All the proofs that I have seen thus far either use results which require $(*)$ to be proven (and thus making a circular argument), or they use advanced concepts and theorems, which make the proof appear like magic, with no or little intuition for why $(*)$ is true.
I don't mind the length or the difficulty, as long as it's elementary (without using theorems like: the fundemntal theorem of abelian groups or Krull-Remak-Schmidt theorem).
Here's a completely elementary proof.
It goes as follows :
The isomorphism implies a bijection and thus an equality of cardinals : $|B| = |C|$. It thus suffices to prove that there exists an injective morphism $B\to C$
Letting $I(G,H)$ denote the set of injective morphisms $G\to H$, $i(G,H)$ its cardinal, it suffices to show that $i(B,C) \geq 1$. Knowing that $i(B,B) \geq 1$, it thus suffices to show $i(B,B) = i(B,C)$.
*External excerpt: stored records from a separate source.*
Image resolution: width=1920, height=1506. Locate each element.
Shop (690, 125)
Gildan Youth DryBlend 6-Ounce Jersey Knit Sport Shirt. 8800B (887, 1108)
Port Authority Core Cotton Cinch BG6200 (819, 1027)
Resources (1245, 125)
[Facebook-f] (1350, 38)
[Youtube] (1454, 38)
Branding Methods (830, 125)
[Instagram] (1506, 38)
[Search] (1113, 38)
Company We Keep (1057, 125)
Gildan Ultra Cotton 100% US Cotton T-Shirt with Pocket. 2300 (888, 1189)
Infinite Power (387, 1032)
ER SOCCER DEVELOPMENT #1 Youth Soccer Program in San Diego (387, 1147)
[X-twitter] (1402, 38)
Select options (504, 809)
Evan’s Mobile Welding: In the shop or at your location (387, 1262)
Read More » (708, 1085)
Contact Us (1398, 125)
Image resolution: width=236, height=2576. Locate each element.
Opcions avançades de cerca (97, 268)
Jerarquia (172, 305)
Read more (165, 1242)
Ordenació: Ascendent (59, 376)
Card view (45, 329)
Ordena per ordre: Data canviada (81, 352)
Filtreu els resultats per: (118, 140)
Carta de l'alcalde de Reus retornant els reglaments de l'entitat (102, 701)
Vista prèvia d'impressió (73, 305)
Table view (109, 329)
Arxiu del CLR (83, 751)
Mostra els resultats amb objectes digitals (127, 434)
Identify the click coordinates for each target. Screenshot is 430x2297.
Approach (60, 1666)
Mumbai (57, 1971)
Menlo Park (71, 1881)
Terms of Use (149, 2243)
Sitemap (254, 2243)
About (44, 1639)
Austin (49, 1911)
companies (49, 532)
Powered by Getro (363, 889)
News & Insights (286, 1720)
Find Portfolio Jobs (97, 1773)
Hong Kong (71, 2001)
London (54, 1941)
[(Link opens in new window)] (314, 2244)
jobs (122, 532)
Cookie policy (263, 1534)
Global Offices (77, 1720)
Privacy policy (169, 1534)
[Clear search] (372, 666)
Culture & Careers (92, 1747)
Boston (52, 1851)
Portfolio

Let $\hom(G,H)$ denote the set of group morphisms from $G\to H$ and $h(G,H)$ its cardinal. We have, for all groups $G$, $\hom(G,A\oplus B) \cong \hom(G,A)\times \hom(G,B)$ (this is a classical property of the direct sum, I advise you to make sure you understand it).
Since for all $G, \hom(G,A) \neq \emptyset$ (there's always the trivial morphism), for any group $G$, we have $h(G,A\oplus B) = h(G,A)h(G,B)$, $h(G,A\oplus C) = h(G,A)h(G,C)$ and $A\oplus C\cong A\oplus B$ implies $h(G,A\oplus B) = h(G,A\oplus C)$, so that for all $G$, $h(G,B) = h(G,C)$.
Let $G,K$ be a arbitrary groups. Then $\hom(G,K)= \bigsqcup_{H\triangleleft G}\{f: G\to K\mid \ker(f) = H\}$ and so $\hom(G,K)\cong \bigsqcup_{H\triangleleft G}I(G/H,K)$ (a morphism $G\to K$ with kernel $H$ corresponds precisely to an injective morphism $G/H\to K$)
Therefore $h(G,K) = \sum_{H\triangleleft G}i(G/H,K)$ by taking cardinalities.
One may thus prove, by induction on $|G|$, that if $h(G,K)= h(G,L)$ for all finite $G$ ($K,L$ fixed finite groups), then for all finite $G$, $i(G,K) = i(G,L)$ (Proof : assume $i(G,K) = i(G,L)$ for all $G$ of cardinality $<n$ and let $G$ have cardinality $n$. Then for all $\{1\}\neq H\triangleleft G$, $G/H$ has cardinality $<n$ and so $i(G/H,K) = i(G/H,L)$ by induction hypothesis. Since we also have $h(G,K) = h(G,L)$ by hypothesis, substracting things in the previous equality yields $i(G,K) = i(G,L)$)
We conclude : By the $4$th point, $h(G,B) = h(G,C)$ for all finite groups $G$, so that by the previous point $i(G,B) = i(G,C)$ for all $G$. Apply this to $G= B$ and we get $i(B,B) = i(B,C)$, which is enough by the $2$nd point.